Fiercely funny, gripping and raw, A. Zell William's THE URBAN RETREAT is a powerful new American play about Chaucher Mosley, an English teacher and long-rejected writer, hired by a publisher of Urban Lit to turn the grandiose ramblings of a rap superstar into a compelling memoir. Unimpressed by the material but desperate for money, Mosley takes on the assignment. But when the rapper turns out to be a former student that Mosley unknowingly failed, the writing process becomes a surprising and deeply honest exchange about survival, selling out and what it means to be a black man in America today. United by the power of their words and a shared need to face the past, Mosley and Trench discover a brotherhood that transforms them both. Liesl Tommy, Associate Artistic Director of Berkeley Rep, directs this bold drama about the clashing experiences and beliefs of two men of the same race from very different worlds, both fighting to tell their own story.

A. ZELL WILLIAMS holds the Tow Foundation Emerging Playwright Residency at New York's Public Theater. His productions include In A Daughter's Eyes and Down Past Passyunk (InterAct Theatre, Philadelphia). His awards include the Marin Theatre Company Emerging American Playwright Prize, The Terrence McNally New Play Award, NYU's Goldberg Playwriting Award, National New Play Network's Smith Prize. He has been nominated for the Williamstown Theatre Festival's L. Arnold Weissberger Award, The Playwright of New York (PoNY) Fellowship, and was a finalist for the Yale Drama Series for Emerging Playwrights and Kitchen Dog Theatre's New Works Festival. His plays include The Audacity, The Biggest Valley, and Carroll Gardens.

LIESL TOMMY (The Urban Retreat Director) has directed The Good Negro at The Public.

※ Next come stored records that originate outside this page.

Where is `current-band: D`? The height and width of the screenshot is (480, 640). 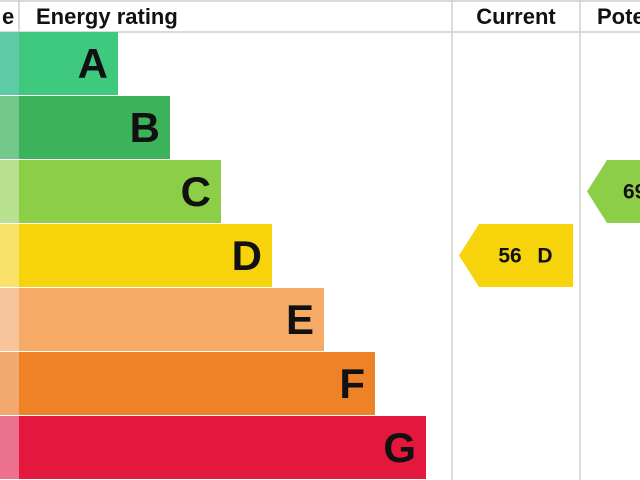 current-band: D is located at coordinates (544, 256).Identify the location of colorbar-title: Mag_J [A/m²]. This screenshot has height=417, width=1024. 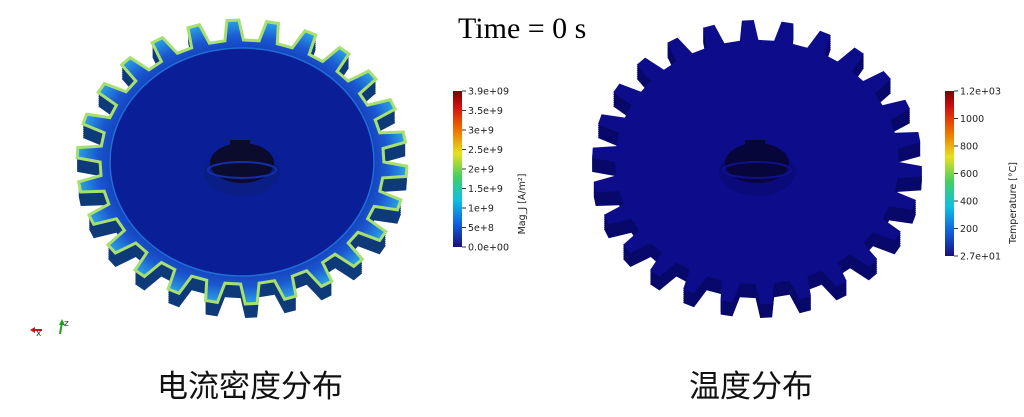
(522, 204).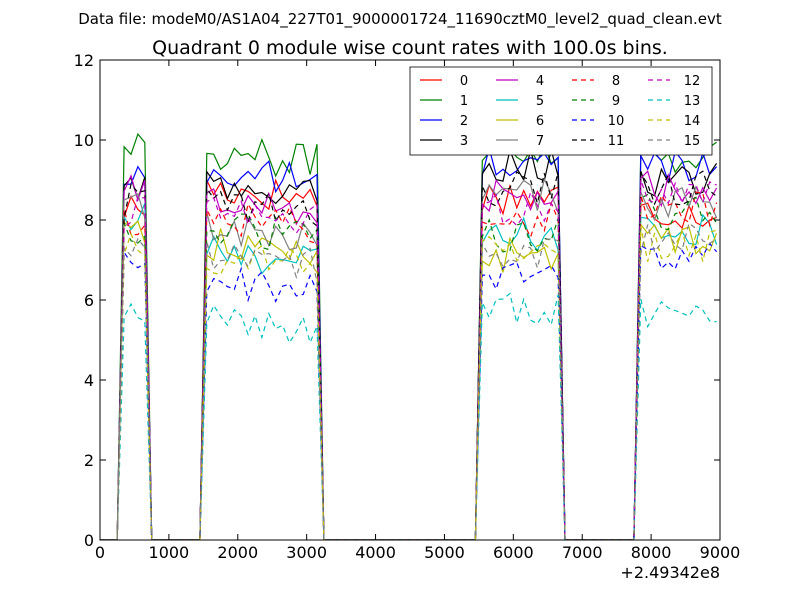 This screenshot has width=800, height=600. What do you see at coordinates (464, 142) in the screenshot?
I see `legend-label-3: 3` at bounding box center [464, 142].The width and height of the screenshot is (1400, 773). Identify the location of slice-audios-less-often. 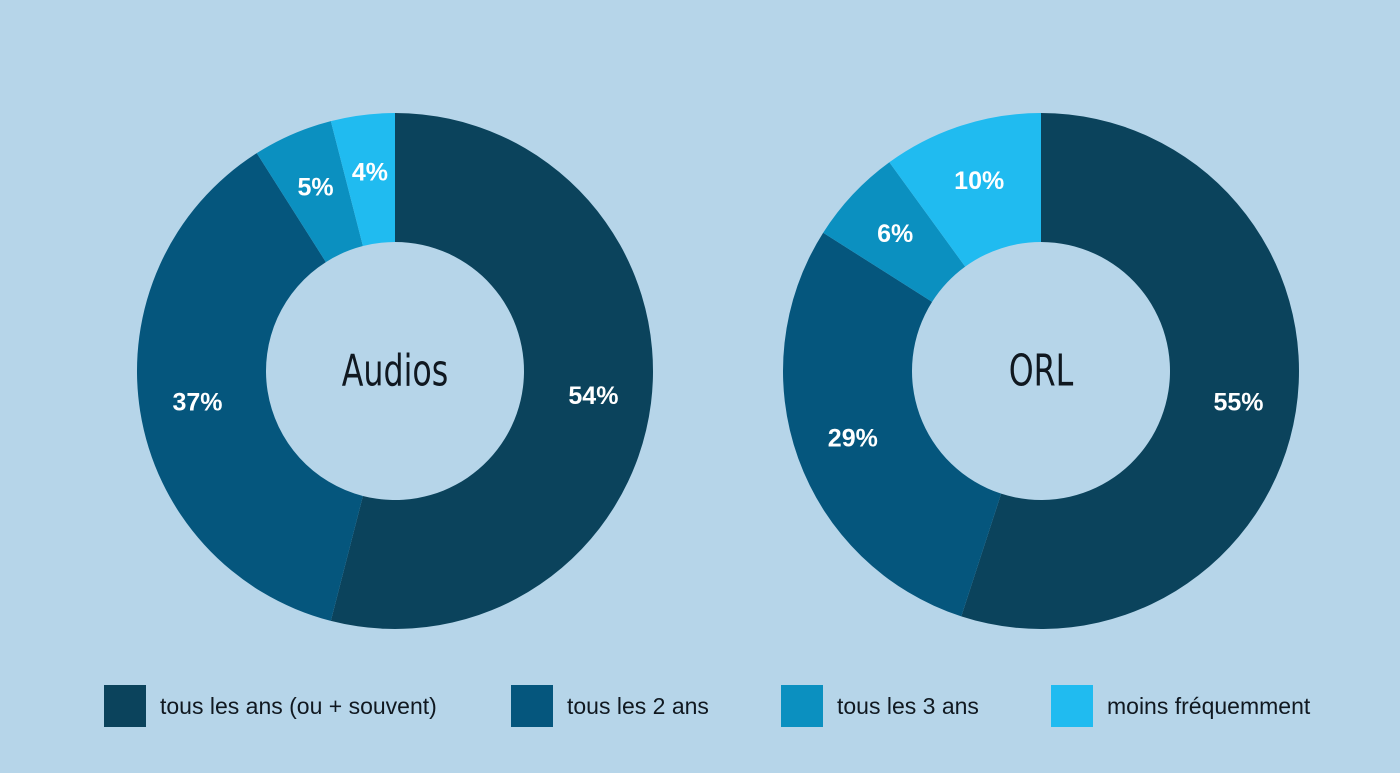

As a director, her world premieres include Party People; The White Man - A Complex Declaration of Love; Peggy Picket Sees the Face of God; Eclipsed; A History of Light; Angela's Mixtape; A Stone's Throw; Bus and Family Ties; and Misterioso 119. Tommy's other directing credits include Hamlet (California Shakespeare Theater); A Raisin in the Sun, Ma Rainey's Black Bottom (Huntington Theatre Company); American Buffalo (CenterStage in Baltimore); He is Here He Says I Say (Sundance East Africa, Manda Island, Kenya); The Piano Lesson (Yale Repertory Theatre); Ruined (Berkeley Repertory Theatre); Crimes of the Heart (McCarter Theatre Center); Book of Life (Sundance Institute East Africa); Yankee Tavern, Stick Fly (Contemporary American Theater Festival); and A Christmas Carol (Trinity Repertory Company).

A gripping journey from the fur trade of the 1600s to the stock trade of today, Mary Kathryn Nagle's MANAHATTA tells the story of Jane Snake, a brilliant young Native American woman with a Stanford MBA. Jane reconnects with her ancestral homeland, known as Manahatta, when she moves from her home with the Delaware Nation in Anadarko, Oklahoma to New York for a job at a major investment bank just before the financial crisis of 2008. Jane's struggle to reconcile her new life with the expectations and traditions of the family she left behind is powerfully interwoven with the heartbreaking history of how the Lenape were forced from their land. Both old and new Manahatta converge in a brutal lesson about the dangers of living in a society where there's no such thing as enough. Written in The Public Theater's Emerging Writers Group, Mary Kathryn Nagle's MANAHATTA is a stunning new play about the discovery that the only thing you can truly own is who you are and where you come from. Kate Whoriskey (The Miracle Worker, Ruined) directs. MANAHATTA is made possible, in part, by a grant from the Association of American Indian Affairs.